Records for locating words and elements
--*--

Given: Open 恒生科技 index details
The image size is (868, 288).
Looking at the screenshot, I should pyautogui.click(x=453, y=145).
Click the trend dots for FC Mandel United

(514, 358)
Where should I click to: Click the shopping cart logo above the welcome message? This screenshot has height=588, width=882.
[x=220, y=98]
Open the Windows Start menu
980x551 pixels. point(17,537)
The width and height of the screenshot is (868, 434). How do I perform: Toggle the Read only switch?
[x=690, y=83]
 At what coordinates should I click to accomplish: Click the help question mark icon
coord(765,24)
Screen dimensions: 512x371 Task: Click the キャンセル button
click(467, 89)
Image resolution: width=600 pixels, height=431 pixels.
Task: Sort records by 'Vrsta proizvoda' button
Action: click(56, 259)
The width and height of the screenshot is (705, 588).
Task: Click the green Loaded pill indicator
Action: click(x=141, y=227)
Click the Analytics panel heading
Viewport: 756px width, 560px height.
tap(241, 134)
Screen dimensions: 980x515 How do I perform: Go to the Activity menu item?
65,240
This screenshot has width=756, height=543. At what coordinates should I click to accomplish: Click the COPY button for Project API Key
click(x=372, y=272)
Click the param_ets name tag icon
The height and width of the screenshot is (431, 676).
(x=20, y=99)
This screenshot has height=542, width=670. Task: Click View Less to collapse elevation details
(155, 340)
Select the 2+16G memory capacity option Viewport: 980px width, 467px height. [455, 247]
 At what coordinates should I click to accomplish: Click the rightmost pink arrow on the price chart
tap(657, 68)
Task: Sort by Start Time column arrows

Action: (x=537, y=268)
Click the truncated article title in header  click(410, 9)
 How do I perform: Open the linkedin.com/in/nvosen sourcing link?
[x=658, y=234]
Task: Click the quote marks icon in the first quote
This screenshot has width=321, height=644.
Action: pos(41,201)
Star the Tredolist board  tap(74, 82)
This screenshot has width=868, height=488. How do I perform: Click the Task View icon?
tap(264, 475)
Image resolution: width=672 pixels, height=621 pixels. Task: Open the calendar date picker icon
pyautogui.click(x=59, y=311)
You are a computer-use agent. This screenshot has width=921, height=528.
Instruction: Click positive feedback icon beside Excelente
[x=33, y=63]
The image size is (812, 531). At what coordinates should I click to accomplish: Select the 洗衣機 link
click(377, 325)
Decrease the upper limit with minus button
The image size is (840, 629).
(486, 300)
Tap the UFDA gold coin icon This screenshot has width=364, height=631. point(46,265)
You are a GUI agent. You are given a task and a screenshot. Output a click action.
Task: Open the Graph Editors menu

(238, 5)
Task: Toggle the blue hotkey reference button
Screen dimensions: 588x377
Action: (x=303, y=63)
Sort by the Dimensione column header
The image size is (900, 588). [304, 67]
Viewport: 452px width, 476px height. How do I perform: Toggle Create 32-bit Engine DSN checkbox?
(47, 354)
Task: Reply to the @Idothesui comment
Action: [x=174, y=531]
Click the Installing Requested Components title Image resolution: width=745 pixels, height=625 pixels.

--*--

# Task description
Can you return every one of the records above, line for line, with nothing changed?

# Response to this exercise
Given: Open 恒生科技 index details
The image size is (868, 288).
Looking at the screenshot, I should pyautogui.click(x=453, y=145).
Click the trend dots for FC Mandel United

(514, 358)
Where should I click to: Click the shopping cart logo above the welcome message? This screenshot has height=588, width=882.
[x=220, y=98]
Open the Windows Start menu
980x551 pixels. point(17,537)
The width and height of the screenshot is (868, 434). How do I perform: Toggle the Read only switch?
[x=690, y=83]
 At what coordinates should I click to accomplish: Click the help question mark icon
coord(765,24)
Screen dimensions: 512x371 Task: Click the キャンセル button
click(467, 89)
Image resolution: width=600 pixels, height=431 pixels.
Task: Sort records by 'Vrsta proizvoda' button
Action: click(56, 259)
The width and height of the screenshot is (705, 588).
Task: Click the green Loaded pill indicator
Action: click(x=141, y=227)
Click the Analytics panel heading
Viewport: 756px width, 560px height.
tap(241, 134)
Screen dimensions: 980x515 How do I perform: Go to the Activity menu item?
65,240
This screenshot has width=756, height=543. At what coordinates should I click to accomplish: Click the COPY button for Project API Key
click(x=372, y=272)
Click the param_ets name tag icon
The height and width of the screenshot is (431, 676).
(x=20, y=99)
This screenshot has height=542, width=670. Task: Click View Less to collapse elevation details
(155, 340)
Select the 2+16G memory capacity option Viewport: 980px width, 467px height. [455, 247]
 At what coordinates should I click to accomplish: Click the rightmost pink arrow on the price chart
tap(657, 68)
Task: Sort by Start Time column arrows

Action: (x=537, y=268)
Click the truncated article title in header  click(410, 9)
 How do I perform: Open the linkedin.com/in/nvosen sourcing link?
[x=658, y=234]
Task: Click the quote marks icon in the first quote
This screenshot has width=321, height=644.
Action: pos(41,201)
Star the Tredolist board  tap(74, 82)
This screenshot has width=868, height=488. How do I perform: Click the Task View icon?
tap(264, 475)
Image resolution: width=672 pixels, height=621 pixels. Task: Open the calendar date picker icon
pyautogui.click(x=59, y=311)
You are a computer-use agent. This screenshot has width=921, height=528.
Instruction: Click positive feedback icon beside Excelente
[x=33, y=63]
The image size is (812, 531). At what coordinates should I click to accomplish: Select the 洗衣機 link
click(377, 325)
Decrease the upper limit with minus button
The image size is (840, 629).
(486, 300)
Tap the UFDA gold coin icon This screenshot has width=364, height=631. point(46,265)
You are a GUI agent. You are given a task and a screenshot. Output a click action.
Task: Open the Graph Editors menu

(238, 5)
Task: Toggle the blue hotkey reference button
Screen dimensions: 588x377
Action: (x=303, y=63)
Sort by the Dimensione column header
The image size is (900, 588). [304, 67]
Viewport: 452px width, 476px height. How do I perform: Toggle Create 32-bit Engine DSN checkbox?
(47, 354)
Task: Reply to the @Idothesui comment
Action: [x=174, y=531]
Click the Installing Requested Components title Image resolution: width=745 pixels, height=625 pixels.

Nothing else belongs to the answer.